Harvest when the beets are bigger than a golf ball but smaller than a tennis ball. (26)

How To Pick Beetroot?

The best ones are dark in colour with a smooth surface.

Small ones are more flavourful while bigger ones will become soft, fibrous or wrinkled.

Eat them fresh to receive the most nutrients. (27)

How To Store Them?

Beetroot generally last for a few weeks unless they are stored in a cool place such as a root cellar in sand or sawdust. (34)

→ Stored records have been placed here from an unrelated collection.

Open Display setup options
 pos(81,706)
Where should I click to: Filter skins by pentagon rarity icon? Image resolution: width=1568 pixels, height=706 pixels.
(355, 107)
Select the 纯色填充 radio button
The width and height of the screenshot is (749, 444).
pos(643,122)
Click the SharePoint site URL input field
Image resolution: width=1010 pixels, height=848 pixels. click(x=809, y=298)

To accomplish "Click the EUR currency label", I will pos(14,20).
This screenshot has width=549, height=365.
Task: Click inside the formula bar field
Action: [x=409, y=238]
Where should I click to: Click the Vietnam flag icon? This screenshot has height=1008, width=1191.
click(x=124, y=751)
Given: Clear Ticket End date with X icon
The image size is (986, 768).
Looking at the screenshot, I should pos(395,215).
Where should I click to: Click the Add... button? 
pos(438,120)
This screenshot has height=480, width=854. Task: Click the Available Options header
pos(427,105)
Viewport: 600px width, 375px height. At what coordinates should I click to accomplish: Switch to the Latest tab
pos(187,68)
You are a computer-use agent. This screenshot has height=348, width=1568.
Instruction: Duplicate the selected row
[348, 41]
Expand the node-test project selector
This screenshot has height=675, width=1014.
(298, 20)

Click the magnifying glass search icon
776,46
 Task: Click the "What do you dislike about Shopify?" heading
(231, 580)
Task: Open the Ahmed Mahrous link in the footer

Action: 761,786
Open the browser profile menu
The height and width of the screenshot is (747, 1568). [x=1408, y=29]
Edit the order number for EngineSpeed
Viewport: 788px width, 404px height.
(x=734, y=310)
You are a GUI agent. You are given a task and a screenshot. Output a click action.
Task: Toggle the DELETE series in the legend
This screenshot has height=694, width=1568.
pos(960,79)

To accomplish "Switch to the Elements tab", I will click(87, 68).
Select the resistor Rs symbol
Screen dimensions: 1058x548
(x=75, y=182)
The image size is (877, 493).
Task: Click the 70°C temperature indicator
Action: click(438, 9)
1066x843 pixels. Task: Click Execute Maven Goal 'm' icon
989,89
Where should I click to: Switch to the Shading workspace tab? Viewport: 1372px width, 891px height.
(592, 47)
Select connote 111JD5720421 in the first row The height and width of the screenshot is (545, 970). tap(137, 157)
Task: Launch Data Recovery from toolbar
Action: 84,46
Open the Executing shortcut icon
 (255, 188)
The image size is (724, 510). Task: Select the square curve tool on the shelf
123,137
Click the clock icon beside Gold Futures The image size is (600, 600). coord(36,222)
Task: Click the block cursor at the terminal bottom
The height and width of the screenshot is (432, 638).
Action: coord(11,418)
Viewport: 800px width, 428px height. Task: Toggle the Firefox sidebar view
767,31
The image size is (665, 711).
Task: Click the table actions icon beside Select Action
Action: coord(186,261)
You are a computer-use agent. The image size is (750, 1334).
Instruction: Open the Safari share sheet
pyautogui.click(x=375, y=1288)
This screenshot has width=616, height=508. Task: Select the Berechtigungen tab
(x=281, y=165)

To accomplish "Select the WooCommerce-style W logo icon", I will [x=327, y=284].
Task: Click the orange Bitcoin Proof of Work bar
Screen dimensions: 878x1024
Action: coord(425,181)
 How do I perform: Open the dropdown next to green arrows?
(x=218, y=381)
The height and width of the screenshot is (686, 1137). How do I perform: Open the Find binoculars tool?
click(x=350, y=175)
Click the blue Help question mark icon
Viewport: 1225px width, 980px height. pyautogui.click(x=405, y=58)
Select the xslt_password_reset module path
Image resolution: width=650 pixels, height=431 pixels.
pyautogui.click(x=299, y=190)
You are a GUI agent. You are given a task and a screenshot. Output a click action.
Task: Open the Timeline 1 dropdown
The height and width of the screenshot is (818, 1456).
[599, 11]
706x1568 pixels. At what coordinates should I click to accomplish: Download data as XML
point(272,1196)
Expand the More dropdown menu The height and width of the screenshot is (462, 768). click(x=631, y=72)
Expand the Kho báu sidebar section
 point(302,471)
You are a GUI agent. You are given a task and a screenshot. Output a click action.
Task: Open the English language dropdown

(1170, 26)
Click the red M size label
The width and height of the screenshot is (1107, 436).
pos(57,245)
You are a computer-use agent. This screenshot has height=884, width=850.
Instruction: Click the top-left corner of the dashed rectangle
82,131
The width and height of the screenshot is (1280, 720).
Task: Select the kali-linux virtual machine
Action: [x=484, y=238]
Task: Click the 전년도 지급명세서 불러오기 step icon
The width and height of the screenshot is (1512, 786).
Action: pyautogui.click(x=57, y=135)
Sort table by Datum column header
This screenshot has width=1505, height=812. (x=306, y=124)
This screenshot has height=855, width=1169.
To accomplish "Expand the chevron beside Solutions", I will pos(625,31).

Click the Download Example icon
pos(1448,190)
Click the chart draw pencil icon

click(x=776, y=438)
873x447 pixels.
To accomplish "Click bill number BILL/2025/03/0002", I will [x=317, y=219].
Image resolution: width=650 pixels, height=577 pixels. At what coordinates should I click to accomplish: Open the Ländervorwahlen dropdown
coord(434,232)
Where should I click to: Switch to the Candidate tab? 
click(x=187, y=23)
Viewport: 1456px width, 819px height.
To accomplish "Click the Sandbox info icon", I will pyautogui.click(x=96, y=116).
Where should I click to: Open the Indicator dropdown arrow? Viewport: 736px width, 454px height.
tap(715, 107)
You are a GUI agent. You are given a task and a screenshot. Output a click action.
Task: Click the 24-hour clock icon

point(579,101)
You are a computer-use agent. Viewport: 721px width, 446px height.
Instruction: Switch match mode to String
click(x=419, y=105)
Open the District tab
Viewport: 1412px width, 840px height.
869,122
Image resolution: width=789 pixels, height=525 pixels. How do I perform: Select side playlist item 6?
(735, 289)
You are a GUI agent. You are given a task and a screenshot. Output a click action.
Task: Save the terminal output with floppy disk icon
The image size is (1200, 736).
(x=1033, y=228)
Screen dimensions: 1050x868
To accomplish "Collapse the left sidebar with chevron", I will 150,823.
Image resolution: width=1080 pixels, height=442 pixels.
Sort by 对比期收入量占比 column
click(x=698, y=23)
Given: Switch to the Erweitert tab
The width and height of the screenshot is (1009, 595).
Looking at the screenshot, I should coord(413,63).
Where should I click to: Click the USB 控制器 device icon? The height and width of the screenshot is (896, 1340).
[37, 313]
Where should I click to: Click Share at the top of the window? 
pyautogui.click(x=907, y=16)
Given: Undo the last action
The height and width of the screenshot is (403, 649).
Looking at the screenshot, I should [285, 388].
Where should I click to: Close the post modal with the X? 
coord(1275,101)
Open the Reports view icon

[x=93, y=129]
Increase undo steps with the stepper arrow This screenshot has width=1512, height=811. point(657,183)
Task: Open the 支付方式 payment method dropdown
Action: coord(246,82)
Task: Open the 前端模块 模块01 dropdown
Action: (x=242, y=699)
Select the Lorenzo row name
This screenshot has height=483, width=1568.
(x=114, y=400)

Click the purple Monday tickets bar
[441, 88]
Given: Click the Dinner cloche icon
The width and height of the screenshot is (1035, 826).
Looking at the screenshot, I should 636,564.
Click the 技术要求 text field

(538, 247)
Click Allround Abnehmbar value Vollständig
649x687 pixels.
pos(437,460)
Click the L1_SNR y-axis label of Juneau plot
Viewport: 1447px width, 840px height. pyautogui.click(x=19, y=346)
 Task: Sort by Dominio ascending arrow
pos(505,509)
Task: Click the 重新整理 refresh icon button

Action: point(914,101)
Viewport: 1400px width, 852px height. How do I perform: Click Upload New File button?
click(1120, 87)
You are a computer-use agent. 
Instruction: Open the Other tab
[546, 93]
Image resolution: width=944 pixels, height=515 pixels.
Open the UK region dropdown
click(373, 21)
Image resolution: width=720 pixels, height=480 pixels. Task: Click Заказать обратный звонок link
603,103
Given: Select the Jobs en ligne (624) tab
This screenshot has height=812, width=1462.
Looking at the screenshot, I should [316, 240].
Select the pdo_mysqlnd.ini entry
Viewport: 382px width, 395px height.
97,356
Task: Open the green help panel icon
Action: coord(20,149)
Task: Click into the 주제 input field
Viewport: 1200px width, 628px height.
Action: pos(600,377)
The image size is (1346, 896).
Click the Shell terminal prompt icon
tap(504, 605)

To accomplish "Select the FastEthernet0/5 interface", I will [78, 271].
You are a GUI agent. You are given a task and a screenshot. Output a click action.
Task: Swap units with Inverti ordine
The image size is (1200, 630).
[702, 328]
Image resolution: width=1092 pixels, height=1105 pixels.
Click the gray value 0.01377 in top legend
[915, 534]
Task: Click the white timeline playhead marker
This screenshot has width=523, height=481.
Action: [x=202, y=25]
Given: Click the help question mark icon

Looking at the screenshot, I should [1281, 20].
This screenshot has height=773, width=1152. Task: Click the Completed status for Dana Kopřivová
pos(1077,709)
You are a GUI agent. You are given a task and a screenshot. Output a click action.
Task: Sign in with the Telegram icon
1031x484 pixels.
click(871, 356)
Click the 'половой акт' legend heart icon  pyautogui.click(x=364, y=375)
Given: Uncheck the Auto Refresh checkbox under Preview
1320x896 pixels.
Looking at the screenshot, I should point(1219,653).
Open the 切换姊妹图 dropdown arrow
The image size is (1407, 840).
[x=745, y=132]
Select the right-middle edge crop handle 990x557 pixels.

I personally store them in the fridge.

Frequently Asked Questions

  • How many calories are there in beetroot?

    Depending on how your beetroot is prepared, it may range anywhere from 31 to 65 calories for every 100 grams consumed. (4, 5)

  • Is beetroot a fruit or a vegetable?

    It is considered a root vegetable and not a fruit. (29)

  • Does consuming beetroot causes my urine to turn red?

    This condition is known as beeturia and is commonly seen in 10 – 14% of the population who has iron deficiency and malabsorption. (30)

  • Where can I buy beetroot juice?

    Amazon is a great place to shop for beetroot juice for an affordable price of $0.17/fl oz.

  • Can you eat raw beetroot?

    Absolutely! You can add them to salads with a little dressing to consume them raw. (31)

  • What is beetroot good for?

    It is good for your blood pressure, fitness performance, protects your body from oxidation stress and inflammation, improves cognitive and endothelial functions. (6, 13)

  • Beetroot good for blood?

    Since regular consumption of beetroot lowers your systolic blood pressure, it is good for your blood health. (6)

  • Where can I find beetroot?

    You can easily find them in your local grocery stores or even supermarkets.

  • How to consume beetroot?

    Beetroot can be consumed in many ways. You can add them to your dishes, consume them raw, use them in your pastries, in juice powder, capsules or in raw forms.